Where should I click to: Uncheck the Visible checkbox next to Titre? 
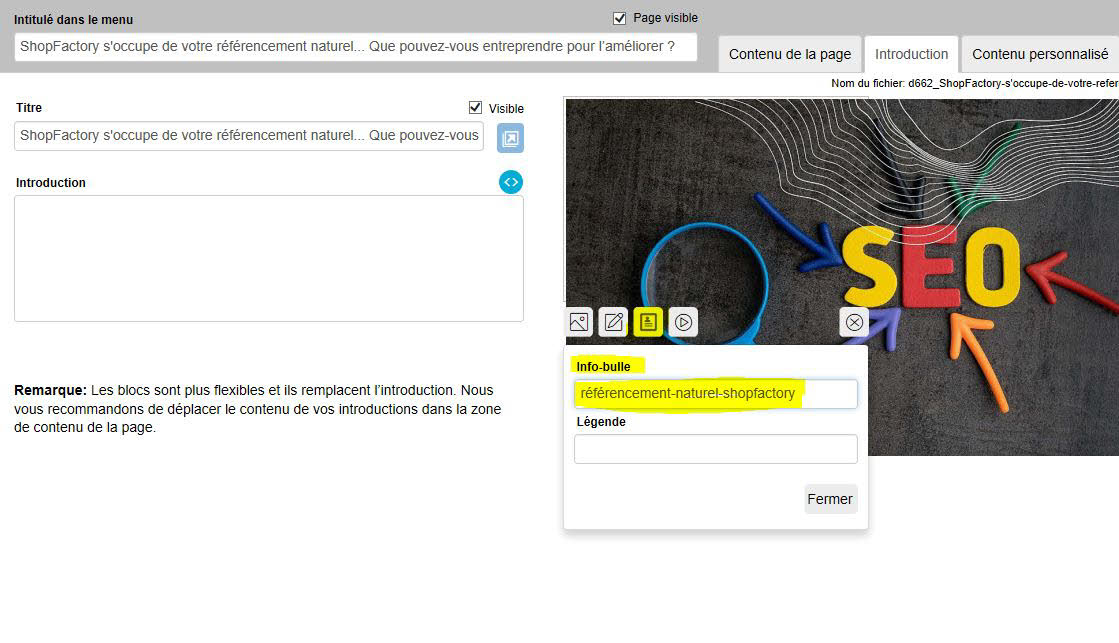[475, 108]
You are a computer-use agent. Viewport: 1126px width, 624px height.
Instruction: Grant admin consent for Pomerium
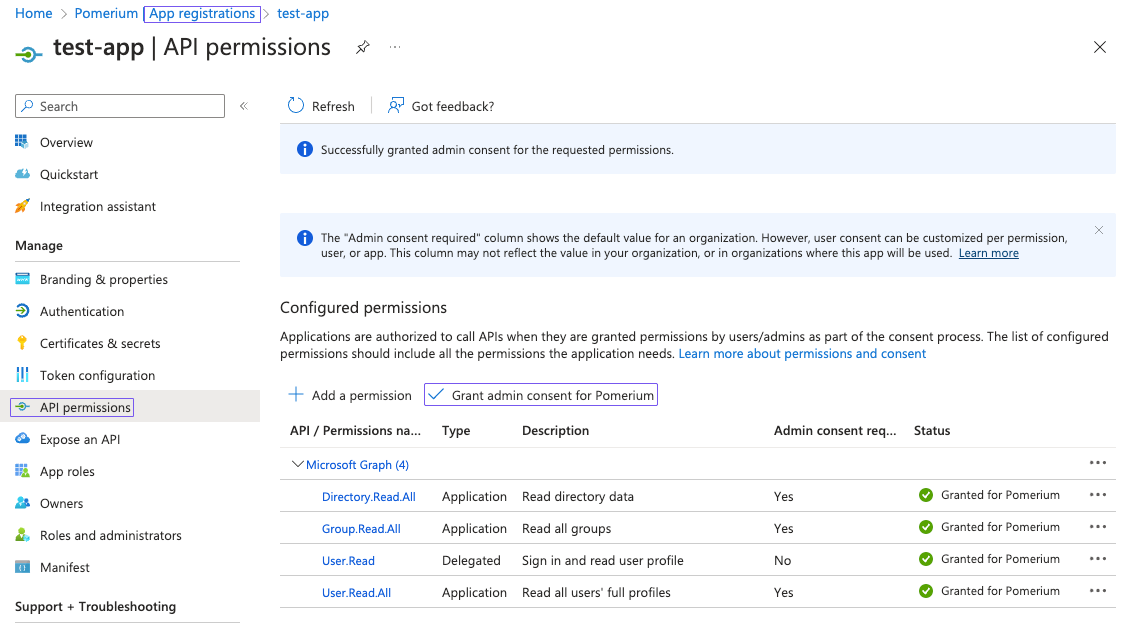pos(540,394)
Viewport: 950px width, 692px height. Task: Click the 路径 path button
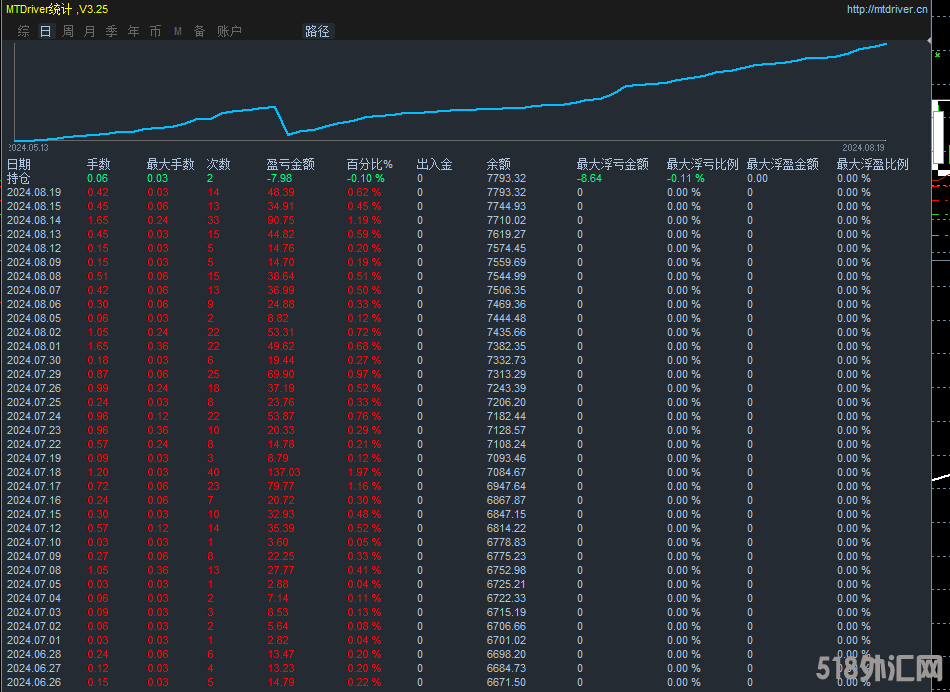[317, 31]
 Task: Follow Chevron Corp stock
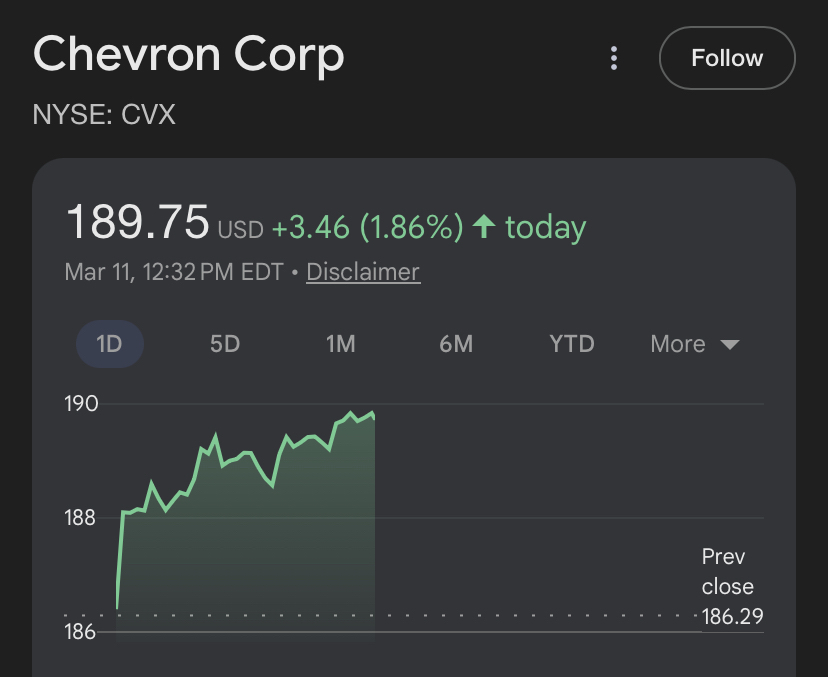[x=727, y=58]
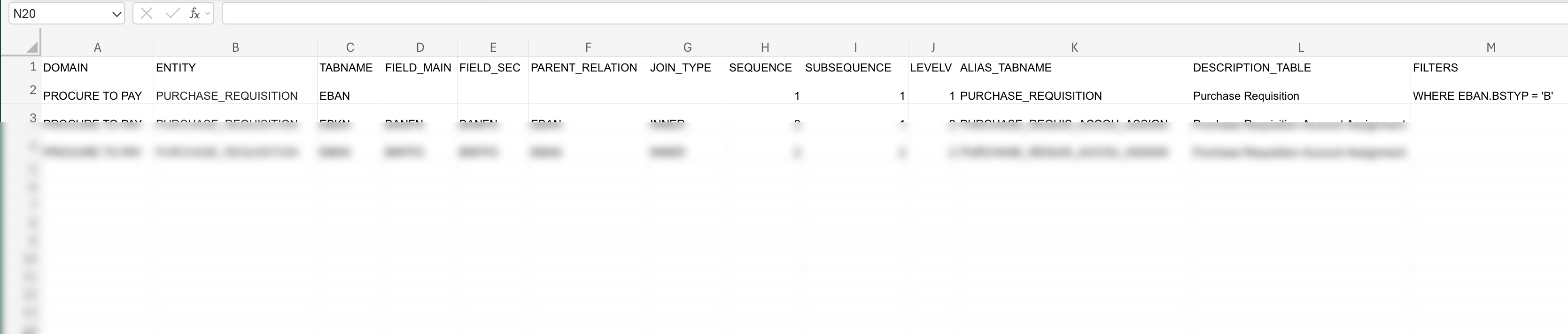This screenshot has width=1568, height=334.
Task: Select column M header
Action: coord(1490,48)
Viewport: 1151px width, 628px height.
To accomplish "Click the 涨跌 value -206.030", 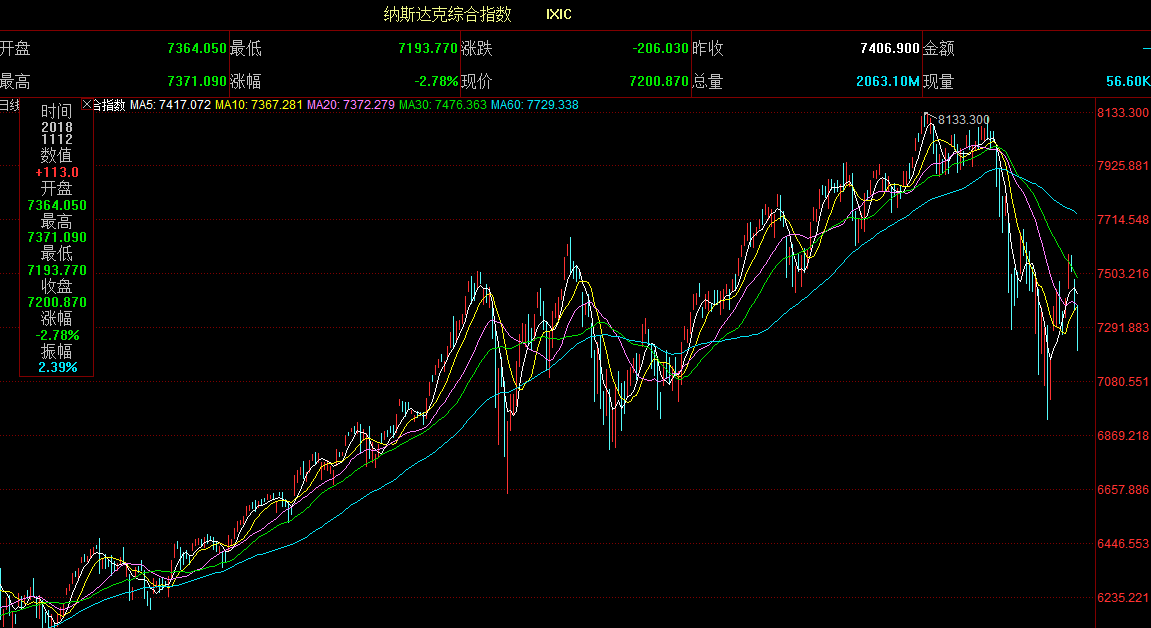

· · · ·

*Prompt*: The entire listing is to be printed exactly, with each picture omitted.

*Response for this exercise*:
Where should I click to: Uncheck the Visible checkbox next to Titre? 
[475, 108]
You are a computer-use agent. Viewport: 1126px width, 624px height.
Instruction: Grant admin consent for Pomerium
pos(540,394)
Viewport: 950px width, 692px height. Task: Click the 路径 path button
[317, 31]
 Task: Follow Chevron Corp stock
[x=727, y=58]
This screenshot has width=1568, height=334.
Task: Select column M header
Action: coord(1490,48)
Viewport: 1151px width, 628px height.
To accomplish "Click the 涨跌 value -206.030", 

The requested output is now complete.